- [EXERCISE REQUIREMENTS]: Reproduce, word for word, the part of the passage below on partnering with families in newborn care, starting with "This need exists" and going on through "quality of care.".

- [PASSAGE PROVIDED]:
This need exists across healthcare, and not just in the care of newborns, she said. “There is a nationwide initiative to improve quality and safety by partnering with both patients and their families across the life span,” she said. “This book is dedicated to just one microcosm of that – the newborn.”

Griffin, who began her nursing career in 1973 and also has worked as a staff nurse and clinical nurse specialist, has witnessed firsthand the benefits of building partnerships with families of newborns. “It absolutely does make care safer,” she said. A big reason, she added, is that partnership requires physicians and staff to listen to families, and listening often results in obtaining valuable information that helps medical teams enhance the quality of care.

After joining St. Alexius in 2006 as a clinical nurse specialist, Griffin worked closely with Korina Sanchez, R.N., physicians and other staff members to implement a variety of practices aimed at building partnerships with families of newborns.

- [STUDY MATERIAL]:
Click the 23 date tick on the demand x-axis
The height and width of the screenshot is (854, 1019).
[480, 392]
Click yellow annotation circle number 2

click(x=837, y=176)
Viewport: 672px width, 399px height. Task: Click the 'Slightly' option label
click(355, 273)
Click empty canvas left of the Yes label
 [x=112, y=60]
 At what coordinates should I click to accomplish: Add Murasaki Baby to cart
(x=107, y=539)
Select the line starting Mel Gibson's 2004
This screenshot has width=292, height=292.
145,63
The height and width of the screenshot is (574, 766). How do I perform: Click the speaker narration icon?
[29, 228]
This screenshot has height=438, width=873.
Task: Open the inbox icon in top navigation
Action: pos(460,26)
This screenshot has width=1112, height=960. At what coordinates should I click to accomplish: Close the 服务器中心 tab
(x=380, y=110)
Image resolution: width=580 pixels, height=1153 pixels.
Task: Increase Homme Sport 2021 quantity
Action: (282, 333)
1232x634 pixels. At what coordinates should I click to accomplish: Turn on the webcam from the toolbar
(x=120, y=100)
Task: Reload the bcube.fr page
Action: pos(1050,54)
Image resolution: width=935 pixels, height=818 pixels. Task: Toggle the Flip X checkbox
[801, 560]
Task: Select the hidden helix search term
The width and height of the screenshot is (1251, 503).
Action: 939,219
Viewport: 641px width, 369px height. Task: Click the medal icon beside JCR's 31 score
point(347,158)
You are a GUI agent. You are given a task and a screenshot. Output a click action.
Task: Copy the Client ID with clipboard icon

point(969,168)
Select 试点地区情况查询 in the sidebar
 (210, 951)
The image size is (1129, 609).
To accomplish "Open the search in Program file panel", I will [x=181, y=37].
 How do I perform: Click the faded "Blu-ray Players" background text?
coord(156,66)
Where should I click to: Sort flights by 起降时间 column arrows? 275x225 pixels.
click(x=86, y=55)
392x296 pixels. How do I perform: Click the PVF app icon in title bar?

- [EXERCISE ANSWER]:
This need exists across healthcare, and not just in the care of newborns, she said. “There is a nationwide initiative to improve quality and safety by partnering with both patients and their families across the life span,” she said. “This book is dedicated to just one microcosm of that – the newborn.”

Griffin, who began her nursing career in 1973 and also has worked as a staff nurse and clinical nurse specialist, has witnessed firsthand the benefits of building partnerships with families of newborns. “It absolutely does make care safer,” she said. A big reason, she added, is that partnership requires physicians and staff to listen to families, and listening often results in obtaining valuable information that helps medical teams enhance the quality of care.